## INSTRUCTIONS TO FOLLOW
How many lines of these records hold the string "under"? Reply with the number alone.

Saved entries
——
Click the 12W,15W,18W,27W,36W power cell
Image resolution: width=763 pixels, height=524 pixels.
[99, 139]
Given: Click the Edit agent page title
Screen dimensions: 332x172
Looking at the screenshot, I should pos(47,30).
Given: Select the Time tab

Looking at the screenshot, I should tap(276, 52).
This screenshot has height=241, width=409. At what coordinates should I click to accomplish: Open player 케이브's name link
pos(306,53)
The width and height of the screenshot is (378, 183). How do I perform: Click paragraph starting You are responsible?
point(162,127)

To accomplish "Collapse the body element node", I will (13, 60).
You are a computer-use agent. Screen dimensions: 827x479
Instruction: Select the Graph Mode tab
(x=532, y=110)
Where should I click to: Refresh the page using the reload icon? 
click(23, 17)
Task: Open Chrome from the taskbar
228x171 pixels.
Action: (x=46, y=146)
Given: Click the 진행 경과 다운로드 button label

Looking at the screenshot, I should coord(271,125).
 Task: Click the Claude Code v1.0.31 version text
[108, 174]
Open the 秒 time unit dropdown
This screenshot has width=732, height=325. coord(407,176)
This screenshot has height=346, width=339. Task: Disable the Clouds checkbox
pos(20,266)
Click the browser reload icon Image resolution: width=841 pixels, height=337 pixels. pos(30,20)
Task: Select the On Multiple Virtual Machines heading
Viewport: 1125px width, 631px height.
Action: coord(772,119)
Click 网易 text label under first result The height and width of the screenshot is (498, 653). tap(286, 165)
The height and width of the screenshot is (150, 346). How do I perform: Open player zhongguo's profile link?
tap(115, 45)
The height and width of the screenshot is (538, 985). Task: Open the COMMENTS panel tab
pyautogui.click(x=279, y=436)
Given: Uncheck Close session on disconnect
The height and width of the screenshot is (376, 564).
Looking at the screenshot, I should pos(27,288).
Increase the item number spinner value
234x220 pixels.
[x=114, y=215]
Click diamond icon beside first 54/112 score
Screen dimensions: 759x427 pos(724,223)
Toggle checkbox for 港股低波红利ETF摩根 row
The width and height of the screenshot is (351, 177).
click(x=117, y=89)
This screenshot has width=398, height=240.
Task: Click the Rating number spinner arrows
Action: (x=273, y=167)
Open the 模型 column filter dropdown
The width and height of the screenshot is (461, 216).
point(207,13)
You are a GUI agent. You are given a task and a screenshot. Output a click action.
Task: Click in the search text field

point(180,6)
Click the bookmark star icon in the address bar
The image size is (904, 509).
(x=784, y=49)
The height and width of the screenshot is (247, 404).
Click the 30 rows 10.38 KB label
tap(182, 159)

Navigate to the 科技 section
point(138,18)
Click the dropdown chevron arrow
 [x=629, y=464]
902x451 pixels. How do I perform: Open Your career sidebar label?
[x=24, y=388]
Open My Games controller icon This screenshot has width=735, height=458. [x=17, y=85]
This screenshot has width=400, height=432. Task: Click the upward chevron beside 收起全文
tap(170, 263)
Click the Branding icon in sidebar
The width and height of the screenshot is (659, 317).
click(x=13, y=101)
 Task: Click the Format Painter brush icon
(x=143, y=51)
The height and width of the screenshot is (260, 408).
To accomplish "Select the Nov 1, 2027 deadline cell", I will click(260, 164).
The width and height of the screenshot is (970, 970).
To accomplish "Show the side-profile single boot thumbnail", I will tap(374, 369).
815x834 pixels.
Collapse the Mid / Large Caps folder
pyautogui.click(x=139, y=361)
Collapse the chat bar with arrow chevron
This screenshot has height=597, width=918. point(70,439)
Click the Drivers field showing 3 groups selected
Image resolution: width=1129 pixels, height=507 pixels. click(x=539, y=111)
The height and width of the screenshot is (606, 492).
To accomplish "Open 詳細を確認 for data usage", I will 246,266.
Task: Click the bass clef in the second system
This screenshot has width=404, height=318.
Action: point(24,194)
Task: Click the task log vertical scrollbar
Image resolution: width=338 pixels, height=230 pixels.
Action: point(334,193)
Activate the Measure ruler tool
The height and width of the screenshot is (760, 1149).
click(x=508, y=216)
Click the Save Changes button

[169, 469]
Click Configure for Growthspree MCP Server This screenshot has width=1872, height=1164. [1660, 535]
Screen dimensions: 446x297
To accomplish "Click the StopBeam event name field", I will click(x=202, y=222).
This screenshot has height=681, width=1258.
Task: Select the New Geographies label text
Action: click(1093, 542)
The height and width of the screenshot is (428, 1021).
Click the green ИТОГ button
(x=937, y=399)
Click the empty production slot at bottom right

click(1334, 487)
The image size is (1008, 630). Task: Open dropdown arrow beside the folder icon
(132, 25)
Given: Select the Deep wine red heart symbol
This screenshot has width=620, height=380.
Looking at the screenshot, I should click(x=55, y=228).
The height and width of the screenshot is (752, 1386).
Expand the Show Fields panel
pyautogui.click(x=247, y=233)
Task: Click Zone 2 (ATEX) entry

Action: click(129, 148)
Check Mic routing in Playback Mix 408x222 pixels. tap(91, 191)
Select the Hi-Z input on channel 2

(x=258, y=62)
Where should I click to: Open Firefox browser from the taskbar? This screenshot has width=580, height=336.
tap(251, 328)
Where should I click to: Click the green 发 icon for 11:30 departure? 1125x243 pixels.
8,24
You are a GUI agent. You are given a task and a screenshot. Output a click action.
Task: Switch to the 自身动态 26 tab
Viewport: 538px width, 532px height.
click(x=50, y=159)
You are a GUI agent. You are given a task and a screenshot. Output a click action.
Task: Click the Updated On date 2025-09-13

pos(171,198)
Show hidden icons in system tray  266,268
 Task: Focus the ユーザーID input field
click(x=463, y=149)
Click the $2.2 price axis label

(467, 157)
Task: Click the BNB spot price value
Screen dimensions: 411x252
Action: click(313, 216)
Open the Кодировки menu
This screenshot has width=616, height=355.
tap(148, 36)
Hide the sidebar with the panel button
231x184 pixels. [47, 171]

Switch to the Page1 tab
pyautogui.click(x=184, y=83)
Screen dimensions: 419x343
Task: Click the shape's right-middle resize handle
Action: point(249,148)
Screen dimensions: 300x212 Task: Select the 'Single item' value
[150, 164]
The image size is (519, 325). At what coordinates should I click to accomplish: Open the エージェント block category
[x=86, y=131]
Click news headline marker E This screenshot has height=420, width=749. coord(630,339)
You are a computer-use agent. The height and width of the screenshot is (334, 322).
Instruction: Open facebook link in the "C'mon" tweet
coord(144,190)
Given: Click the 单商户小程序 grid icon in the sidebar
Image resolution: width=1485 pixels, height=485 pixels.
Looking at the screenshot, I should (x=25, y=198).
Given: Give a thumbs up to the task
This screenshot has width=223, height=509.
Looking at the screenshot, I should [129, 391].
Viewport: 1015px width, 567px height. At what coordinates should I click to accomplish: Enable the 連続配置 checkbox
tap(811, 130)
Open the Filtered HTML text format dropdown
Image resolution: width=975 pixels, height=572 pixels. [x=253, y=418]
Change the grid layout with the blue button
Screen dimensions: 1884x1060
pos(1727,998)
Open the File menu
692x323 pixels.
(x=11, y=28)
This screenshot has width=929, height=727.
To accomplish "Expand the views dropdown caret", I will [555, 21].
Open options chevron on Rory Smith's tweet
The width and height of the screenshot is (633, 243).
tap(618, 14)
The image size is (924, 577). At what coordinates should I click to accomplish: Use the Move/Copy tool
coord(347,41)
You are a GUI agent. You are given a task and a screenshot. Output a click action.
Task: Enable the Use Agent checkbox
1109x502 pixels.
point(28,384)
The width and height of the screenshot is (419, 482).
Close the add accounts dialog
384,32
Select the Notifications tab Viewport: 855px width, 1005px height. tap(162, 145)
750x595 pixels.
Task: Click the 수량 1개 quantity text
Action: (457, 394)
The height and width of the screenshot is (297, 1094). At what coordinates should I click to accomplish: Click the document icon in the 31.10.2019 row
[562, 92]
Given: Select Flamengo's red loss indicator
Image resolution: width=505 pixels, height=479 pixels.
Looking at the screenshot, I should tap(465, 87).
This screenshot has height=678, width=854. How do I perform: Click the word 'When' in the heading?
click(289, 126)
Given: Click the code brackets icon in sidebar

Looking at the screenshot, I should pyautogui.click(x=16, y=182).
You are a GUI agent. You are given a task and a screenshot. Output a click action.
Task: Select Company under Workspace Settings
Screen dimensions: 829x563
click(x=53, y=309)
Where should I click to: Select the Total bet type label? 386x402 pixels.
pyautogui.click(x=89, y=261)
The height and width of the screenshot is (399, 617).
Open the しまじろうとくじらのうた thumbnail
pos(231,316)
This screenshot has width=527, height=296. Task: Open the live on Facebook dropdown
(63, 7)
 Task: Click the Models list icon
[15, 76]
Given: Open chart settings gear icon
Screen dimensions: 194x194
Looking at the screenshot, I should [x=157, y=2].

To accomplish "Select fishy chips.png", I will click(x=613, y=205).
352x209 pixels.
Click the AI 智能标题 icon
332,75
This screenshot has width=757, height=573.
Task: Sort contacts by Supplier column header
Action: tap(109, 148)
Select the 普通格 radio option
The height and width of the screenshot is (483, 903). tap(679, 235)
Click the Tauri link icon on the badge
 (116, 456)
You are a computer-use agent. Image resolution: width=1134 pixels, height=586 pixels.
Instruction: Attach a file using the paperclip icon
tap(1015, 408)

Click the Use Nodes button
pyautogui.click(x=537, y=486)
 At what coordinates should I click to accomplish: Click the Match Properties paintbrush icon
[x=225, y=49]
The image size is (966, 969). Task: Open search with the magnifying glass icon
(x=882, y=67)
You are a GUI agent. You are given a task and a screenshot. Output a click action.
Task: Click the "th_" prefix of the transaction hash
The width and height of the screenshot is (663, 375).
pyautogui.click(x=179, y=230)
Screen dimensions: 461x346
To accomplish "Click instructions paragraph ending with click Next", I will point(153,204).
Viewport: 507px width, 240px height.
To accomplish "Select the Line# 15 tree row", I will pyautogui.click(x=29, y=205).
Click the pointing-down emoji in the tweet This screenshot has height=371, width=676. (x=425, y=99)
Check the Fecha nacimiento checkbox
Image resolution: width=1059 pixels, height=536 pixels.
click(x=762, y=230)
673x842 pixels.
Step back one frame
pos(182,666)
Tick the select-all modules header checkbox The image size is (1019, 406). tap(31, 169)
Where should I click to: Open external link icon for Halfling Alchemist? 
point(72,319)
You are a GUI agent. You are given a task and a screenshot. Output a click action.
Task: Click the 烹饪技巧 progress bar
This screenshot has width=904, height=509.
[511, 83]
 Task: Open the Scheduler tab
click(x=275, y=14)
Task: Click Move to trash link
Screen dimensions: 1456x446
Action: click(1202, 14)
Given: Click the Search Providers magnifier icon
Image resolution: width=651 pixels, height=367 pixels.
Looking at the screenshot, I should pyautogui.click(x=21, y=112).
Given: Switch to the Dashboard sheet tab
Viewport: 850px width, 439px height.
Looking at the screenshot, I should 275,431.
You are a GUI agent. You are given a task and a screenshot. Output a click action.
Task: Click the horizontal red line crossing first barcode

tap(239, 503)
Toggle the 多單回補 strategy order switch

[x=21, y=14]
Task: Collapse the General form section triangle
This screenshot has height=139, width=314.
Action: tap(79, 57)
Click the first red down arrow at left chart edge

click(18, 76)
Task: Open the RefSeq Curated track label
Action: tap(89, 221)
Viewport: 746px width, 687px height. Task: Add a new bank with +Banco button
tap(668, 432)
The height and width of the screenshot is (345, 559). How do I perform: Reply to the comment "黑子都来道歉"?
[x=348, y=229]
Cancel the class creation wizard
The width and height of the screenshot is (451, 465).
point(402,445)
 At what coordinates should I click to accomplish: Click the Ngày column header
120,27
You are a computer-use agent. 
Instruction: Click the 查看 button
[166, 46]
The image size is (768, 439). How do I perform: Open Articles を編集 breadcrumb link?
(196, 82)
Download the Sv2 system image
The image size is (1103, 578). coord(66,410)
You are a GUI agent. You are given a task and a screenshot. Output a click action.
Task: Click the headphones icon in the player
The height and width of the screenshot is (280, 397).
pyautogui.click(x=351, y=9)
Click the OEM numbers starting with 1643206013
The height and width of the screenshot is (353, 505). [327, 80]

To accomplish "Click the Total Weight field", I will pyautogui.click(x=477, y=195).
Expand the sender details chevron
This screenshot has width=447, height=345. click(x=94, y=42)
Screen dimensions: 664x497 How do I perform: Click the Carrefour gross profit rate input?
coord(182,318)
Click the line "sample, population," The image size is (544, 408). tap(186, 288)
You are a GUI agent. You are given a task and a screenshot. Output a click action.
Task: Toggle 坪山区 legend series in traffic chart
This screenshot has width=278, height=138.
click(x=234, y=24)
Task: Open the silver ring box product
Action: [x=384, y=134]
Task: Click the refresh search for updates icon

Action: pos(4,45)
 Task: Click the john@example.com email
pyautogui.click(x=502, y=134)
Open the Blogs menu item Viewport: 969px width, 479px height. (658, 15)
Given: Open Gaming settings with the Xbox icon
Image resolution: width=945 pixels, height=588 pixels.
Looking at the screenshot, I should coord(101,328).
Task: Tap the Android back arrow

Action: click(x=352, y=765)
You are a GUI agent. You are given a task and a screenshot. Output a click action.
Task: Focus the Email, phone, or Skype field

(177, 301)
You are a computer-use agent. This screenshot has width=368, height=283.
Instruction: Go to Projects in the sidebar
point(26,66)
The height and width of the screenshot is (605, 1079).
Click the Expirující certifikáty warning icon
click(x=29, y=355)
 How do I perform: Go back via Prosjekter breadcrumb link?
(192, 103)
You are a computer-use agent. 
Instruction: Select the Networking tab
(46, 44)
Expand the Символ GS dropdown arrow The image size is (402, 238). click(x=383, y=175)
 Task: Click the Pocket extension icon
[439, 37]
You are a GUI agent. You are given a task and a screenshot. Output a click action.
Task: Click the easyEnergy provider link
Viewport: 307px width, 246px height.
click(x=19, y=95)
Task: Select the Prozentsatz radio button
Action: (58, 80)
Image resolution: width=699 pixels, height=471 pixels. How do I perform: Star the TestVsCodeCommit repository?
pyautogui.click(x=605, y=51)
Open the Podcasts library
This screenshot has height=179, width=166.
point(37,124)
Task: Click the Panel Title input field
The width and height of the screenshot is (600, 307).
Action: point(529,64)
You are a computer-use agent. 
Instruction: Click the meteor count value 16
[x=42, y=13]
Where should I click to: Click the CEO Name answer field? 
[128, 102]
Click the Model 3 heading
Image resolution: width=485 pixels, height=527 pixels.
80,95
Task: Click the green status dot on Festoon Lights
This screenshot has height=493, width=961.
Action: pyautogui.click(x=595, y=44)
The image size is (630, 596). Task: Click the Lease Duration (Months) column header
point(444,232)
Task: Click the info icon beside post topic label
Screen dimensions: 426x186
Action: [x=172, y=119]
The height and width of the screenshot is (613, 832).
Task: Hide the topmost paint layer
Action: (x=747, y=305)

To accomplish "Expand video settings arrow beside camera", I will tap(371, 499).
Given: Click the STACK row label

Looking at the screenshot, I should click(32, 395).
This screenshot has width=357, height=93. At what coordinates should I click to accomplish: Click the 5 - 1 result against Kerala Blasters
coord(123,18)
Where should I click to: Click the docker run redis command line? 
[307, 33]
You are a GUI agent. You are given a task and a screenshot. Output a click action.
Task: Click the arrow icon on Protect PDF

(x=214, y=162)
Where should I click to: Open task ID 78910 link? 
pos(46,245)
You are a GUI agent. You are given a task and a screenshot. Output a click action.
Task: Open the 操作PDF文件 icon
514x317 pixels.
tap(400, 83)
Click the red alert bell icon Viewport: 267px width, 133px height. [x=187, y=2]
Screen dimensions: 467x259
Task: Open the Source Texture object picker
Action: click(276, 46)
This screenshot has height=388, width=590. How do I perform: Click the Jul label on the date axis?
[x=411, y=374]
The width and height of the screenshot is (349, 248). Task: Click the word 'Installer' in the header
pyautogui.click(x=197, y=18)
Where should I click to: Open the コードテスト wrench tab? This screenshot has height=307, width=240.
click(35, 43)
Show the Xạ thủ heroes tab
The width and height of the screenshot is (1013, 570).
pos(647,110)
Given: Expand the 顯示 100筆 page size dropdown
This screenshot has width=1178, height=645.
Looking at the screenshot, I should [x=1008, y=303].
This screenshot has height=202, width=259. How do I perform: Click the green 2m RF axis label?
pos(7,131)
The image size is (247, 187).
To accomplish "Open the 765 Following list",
——
## OUTPUT FOR THIS TASK
2